ИСХОДНЫЙ ТЕКСТ:
Христианская духовность привносит в романтическое направление свое мистическое представление о непостижимости Божией Премудрости в ее полноте и вместе с тем дарует упование на то, что Бог открывает смиренным и любящим Его людям ту часть Своего Промысла, которая им полезна. Особо избранные среди людей становятся ясновидцами будущего, прошлого и настоящего, проникают под видимый покров событий. Они оказываются вестниками, пророками Божией воли. Находятся такие и среди поэтов. Л., несомненно, чувствовал себя пророком-ясновидцем от ранней юности и до конца жизни. Тема пророчеств, предсказаний связует все его творчество. Нередкое в его произведениях непослушание перед Богом встречается и в судьбах библейских пророков. Временами он увлекался языческой магией предсказаний, астрологией («Я верю, под одной звездою…», 1841), но не она определяла основную пророческую линию в его творениях, которая увенчалась ст. «Пророк» (1841).

СУТЬ ЗАДАНИЯ: Переведите на английский язык следующее предложение из исходного текста: «Тема пророчеств, предсказаний связует все его творчество».

ИЗВЛЕЧЁННЫЕ ДАННЫЕ:
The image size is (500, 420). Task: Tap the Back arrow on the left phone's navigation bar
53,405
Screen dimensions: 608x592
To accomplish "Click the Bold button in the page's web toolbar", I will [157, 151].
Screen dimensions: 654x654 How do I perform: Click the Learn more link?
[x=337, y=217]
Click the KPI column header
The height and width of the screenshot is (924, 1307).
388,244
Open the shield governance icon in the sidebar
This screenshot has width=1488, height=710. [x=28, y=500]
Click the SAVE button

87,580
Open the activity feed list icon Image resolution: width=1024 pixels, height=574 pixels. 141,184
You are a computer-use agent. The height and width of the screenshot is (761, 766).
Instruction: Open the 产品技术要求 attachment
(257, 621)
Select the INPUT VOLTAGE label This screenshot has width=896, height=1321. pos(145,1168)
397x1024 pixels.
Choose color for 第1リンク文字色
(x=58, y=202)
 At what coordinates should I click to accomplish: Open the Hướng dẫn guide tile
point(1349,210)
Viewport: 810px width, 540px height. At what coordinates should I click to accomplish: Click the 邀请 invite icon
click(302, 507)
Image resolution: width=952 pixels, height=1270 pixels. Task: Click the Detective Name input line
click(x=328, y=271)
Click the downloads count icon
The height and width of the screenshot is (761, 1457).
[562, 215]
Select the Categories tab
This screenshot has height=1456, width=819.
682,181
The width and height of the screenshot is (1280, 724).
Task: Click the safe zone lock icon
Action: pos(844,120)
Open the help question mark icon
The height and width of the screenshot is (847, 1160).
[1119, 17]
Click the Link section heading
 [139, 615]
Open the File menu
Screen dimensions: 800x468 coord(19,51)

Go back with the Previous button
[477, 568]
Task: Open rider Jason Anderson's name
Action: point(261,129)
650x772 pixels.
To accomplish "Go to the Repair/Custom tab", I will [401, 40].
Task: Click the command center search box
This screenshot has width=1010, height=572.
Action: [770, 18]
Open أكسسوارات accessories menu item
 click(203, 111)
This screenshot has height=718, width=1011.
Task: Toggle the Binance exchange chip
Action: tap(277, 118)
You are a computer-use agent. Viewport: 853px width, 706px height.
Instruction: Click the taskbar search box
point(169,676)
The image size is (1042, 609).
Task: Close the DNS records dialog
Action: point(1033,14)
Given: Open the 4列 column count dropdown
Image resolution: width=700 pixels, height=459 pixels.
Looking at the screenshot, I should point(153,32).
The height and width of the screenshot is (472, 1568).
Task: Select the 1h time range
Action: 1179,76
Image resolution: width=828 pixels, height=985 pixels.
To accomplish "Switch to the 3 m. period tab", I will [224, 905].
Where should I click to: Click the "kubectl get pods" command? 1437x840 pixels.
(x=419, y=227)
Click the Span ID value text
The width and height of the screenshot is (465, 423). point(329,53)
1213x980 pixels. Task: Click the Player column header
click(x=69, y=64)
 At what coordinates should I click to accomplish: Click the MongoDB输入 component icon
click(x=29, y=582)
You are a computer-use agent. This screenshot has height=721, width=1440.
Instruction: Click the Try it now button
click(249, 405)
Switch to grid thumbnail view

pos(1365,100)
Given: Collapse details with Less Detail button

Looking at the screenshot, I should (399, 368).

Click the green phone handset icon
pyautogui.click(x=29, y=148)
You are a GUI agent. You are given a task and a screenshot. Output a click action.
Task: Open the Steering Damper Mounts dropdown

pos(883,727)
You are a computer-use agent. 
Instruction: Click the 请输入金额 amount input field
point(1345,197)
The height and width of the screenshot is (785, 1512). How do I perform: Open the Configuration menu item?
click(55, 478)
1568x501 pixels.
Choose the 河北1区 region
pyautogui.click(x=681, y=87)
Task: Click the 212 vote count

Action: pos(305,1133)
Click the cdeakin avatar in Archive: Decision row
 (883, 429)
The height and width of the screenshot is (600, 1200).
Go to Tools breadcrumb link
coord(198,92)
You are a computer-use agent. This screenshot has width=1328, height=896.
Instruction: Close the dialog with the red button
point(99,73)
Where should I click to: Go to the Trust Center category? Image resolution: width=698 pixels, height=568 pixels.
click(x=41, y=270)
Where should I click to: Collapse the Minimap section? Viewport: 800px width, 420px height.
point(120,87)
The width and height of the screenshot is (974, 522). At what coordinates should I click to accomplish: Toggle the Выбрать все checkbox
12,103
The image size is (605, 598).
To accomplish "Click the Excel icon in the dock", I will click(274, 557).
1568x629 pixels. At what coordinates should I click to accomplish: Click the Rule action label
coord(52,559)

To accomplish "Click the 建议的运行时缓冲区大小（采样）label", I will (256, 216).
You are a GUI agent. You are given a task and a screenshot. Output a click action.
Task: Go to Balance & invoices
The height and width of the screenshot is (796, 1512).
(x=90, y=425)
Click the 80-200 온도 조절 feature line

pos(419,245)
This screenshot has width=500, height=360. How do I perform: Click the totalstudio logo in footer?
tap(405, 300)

РЕЗУЛЬТАТ: The theme of prophecies and predictions binds together all of his work.